Anfang August trafen sie die Entscheidung: Sie versuchen es. Sie fuhren in Richtung Grenze, ließen ihr Auto stehen und warteten auf die Dunkelheit. In der Nähe des Grenzzauns, etwa 400-500 Meter entfernt, ging auf einmal ein „Theater“ los. Sie sahen rumänische Flüchtlinge, die in Fangzäune liefen und von Grenzern mit Taschenlampen und Maschinenpistolen „einkassiert“ wurden. Als Weber und seine Familie im Wald von den Grenzern angetroffen wurden und sich ausweisen mussten, wurden sie anders behandelt. Sie hatten blaue Ausweise und wurden sehr höflich behandelt. Die ungarischen Grenzer wünschten ihnen viel Glück und wussten genau, dass sie es erneut versuchen würden.
Sie warteten wieder auf den Einbruch der Dunkelheit. Am Grenzübergang gingen sie zwei- bis dreihundert Meter weg, dann in ein Getreidefeld und über einen Feldweg, vielleicht 400 Meter weit. Dort sahen sie in Deutschland auf den ADAC-Holzschnitt und dann das österreichische Zeichen. Sie wussten, dass sie in Österreich waren. Sie hatten es geschafft.

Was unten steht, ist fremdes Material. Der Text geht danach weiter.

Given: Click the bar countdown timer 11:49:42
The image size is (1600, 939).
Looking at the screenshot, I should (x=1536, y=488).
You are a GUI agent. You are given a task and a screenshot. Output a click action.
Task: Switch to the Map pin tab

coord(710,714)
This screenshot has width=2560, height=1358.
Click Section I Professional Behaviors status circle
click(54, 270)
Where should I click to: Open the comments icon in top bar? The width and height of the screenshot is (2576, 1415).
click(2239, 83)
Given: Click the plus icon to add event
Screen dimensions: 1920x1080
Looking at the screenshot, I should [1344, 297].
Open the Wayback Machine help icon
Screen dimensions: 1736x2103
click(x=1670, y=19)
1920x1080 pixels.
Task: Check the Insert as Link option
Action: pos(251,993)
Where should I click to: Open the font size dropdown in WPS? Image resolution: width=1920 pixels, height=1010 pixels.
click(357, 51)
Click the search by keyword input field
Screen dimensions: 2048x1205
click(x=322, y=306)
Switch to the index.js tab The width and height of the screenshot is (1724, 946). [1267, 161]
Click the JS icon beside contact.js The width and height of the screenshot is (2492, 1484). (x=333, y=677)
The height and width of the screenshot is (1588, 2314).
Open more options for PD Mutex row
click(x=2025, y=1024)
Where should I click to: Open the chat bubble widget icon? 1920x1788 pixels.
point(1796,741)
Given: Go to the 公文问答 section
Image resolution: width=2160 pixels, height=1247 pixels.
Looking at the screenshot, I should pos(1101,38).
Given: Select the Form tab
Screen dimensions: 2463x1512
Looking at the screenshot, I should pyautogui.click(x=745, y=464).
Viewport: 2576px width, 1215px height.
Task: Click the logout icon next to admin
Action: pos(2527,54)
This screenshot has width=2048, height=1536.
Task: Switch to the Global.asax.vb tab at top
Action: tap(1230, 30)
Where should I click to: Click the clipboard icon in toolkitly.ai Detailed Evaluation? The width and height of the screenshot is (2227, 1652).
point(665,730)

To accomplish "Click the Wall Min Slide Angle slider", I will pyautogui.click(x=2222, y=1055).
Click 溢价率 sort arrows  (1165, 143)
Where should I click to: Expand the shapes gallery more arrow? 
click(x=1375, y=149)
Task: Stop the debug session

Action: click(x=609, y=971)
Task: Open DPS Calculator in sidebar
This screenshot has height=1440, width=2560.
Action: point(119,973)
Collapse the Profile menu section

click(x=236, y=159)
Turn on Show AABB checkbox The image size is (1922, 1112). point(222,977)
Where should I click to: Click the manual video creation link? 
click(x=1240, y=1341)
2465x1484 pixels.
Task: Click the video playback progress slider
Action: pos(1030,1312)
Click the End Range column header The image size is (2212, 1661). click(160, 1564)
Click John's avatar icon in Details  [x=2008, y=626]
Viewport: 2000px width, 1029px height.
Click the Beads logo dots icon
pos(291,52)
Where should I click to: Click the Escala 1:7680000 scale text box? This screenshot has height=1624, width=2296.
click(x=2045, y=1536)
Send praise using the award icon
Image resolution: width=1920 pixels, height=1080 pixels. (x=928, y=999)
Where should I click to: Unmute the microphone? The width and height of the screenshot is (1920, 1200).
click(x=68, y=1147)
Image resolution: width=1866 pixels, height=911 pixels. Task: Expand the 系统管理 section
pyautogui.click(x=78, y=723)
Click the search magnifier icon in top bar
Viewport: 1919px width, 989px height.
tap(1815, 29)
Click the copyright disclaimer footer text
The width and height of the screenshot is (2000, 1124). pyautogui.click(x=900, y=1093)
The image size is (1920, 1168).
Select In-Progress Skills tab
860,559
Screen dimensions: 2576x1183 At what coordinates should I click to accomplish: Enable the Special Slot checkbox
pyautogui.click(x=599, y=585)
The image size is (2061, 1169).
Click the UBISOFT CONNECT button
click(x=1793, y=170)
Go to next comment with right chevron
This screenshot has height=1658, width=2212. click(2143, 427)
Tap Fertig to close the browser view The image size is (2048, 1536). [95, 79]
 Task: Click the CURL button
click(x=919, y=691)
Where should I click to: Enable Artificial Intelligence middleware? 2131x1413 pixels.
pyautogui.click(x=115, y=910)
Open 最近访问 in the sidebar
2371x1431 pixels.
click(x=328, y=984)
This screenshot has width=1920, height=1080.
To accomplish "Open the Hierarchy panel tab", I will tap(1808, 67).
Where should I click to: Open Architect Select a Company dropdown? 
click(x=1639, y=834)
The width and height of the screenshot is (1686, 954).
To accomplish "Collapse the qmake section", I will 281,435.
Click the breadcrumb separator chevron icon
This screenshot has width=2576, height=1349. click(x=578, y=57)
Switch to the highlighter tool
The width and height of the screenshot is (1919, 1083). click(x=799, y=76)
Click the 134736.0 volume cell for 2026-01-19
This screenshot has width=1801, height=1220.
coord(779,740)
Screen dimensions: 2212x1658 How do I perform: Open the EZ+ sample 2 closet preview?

Gut eine Woche später berichtete die Bild-Zeitung nicht nur über seine Flucht. Der Redakteur half ihm auch beim Neustart. So landete Gerd Weber mit seiner Familie in Friesenheim im Schwarzwald, wo sie heute noch leben.
Die Entscheidung vom Sommer 1989 hat er nie bereut. Auch wenn er zugeben muss: Es war ein bisschen leichtsinnig, besonders weil sie die sechsjährige Tochter dabeihatten und nicht wussten, wie die bewaffneten Organe reagieren würden. Heute ist Gerd Weber 63 Jahre alt und als Schadenbearbeiter bei einer Kfz-Versicherung tätig. 30 Jahre später teilt sich sein Leben in etwa eine Hälfte im Osten und eine Hälfte im tiefsten Südwesten Deutschlands. Auch ohne den Fußball hat Gerd Weber letztlich sein Glück gefunden.